BECAUSE PRIVATE ARE SELF-CONTAINED, THE PROCESS OF INSTALLING IT IS SIMPLE. THERE ARE NO REGISTRY ENTRIES, AND SO ON TO BE MADE. THIS PROCESS IS KNOWN AS ZERO IMPACT INSTALLATION.

 

          Shared assemblies are those assemblies that intended to be common libraries that any other application should be able to use. More precautions need to taken against the following risks.

·         Name collisions, involving another company’s shared assembly, implementing types that have the same name as those in our shared assembly.

·         The risk of an assembly being overwritten by a different version.

 

The solutions to the problems involves placing the shared assembly in a special directory subtree in the file system, that is known as Assembly cache.

 

In order avoid the risk of name collisions, shared assemblies are given a name that is based on PRIVATE KEY CRYPTOGRAPHY. This name is known as STRONG NAME, Is guaranteed to be unique, and must be quoted by applications that wish to reference a shared assembly.

 

Problems associated with the risk of overwriting an assembly are addressed by specifying version information in the assembly manifest, and by allowing side-by-side installs.

 

  • Namespaces

         

                   Namespaces are the way that .NET avoids the name clashes between classes. They are designed, for example, to avoid the situation in which you define a class to represent a customer, and call your class customer, and someone else do the same thing.

 

     A Namespace is no more than a grouping of datatypes, but it has the effect that the names of all datatypes with in a namespace automatically get prefixed with the name of the namespace. It is also possible to nest the namespace within each other.

 

     If a namespace is not explicitly supplied, then the type will be added automatically to a nameless global namespace.

    

  • Application domains

 

        Application domains are designed in such a way of separating the components without resulting in the performance problems associated with passing data between processes. The idea is that any one process is divided in to number of Application domains. Each Application domain roughly corresponds to a single appln, and each thread of execution will be running in particular Application domain.

 

     If different executables are running in the same process space, then they are clearly able to share the data because theoretically they can see each others data.

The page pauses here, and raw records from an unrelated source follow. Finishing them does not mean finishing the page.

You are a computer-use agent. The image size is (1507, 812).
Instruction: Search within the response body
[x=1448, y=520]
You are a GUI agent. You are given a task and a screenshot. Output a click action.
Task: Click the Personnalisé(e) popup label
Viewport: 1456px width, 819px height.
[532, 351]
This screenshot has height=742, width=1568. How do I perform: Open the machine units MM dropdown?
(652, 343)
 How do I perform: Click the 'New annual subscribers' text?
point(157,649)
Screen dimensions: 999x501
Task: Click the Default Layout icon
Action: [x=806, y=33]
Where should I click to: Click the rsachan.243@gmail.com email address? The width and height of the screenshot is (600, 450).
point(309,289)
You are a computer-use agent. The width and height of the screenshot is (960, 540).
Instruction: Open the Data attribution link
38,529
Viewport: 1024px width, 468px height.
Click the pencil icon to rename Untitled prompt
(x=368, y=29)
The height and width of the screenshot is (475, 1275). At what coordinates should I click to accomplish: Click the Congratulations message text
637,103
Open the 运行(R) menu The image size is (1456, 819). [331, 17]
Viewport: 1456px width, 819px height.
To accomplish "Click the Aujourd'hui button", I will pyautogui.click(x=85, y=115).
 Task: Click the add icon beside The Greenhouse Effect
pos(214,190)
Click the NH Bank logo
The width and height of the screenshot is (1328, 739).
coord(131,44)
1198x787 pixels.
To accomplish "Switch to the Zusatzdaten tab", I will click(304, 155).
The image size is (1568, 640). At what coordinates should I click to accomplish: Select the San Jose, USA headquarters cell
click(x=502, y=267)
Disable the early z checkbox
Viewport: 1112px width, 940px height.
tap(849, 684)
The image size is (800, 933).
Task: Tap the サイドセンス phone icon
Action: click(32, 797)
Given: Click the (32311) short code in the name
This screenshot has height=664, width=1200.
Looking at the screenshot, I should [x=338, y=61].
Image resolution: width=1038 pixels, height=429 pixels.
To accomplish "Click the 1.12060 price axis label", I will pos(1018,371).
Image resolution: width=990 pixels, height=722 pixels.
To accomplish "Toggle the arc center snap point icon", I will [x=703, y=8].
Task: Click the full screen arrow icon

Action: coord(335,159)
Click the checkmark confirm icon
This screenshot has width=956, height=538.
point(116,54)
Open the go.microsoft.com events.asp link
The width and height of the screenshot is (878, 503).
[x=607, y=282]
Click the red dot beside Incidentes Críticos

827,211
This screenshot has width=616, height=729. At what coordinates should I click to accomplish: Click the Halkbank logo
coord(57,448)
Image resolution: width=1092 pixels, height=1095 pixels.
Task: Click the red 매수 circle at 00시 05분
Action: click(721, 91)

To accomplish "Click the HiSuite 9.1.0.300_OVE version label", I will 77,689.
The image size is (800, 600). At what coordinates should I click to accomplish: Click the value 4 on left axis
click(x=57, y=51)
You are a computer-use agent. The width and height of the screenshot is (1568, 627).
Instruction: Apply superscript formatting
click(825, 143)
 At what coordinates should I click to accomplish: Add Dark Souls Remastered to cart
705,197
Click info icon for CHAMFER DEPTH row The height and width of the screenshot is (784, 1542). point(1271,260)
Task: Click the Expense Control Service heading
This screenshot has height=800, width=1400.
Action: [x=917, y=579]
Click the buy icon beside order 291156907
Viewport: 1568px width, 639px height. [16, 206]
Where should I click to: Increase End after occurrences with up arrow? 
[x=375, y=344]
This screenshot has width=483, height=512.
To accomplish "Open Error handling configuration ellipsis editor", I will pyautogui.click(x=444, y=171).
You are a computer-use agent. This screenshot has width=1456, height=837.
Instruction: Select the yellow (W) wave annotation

Although this is possible in principle, the .NET framework ensures that this does not happen in practice by the technique of inspecting the code for each running appln, to ensure that the code does not stray outside its own data areas. If a running appln specifically does need to communicate or share the data with other appln running in different appln domain, then it must do so by the calling .NET’ remoting services, under the SYSTEM.REMOTING namespace.

 

      Code that has been verified to check with that it cannot access data outside its appln domain(other than thru explicit remoting mechanism) , it is said to be type safe ( or memory type safe).

 

  • JIT compilers                              

 

The JIT compiler simply compiles each portion of code as it is called(hence the name just-in-time compiler). When code is compiled once, the resultant native executable is stored until the application exits, so that it does not need to be recompiled the next time that portion of  code is run.

 

Since the final stage of compilation takes place at runtime, the JIT compiler will know exactly what processor type the program will run on. This means that it can optimize the final executable code to take advantage of any features or particular machine code instructions offered by the particular processor.

 

9.  Executable Vs Library Assembly:

 

          The same assembly structure is used for both Executable and Library code. The only real difference is that an executable assembly contains the main program entry point, whereas the library assembly doesn’t.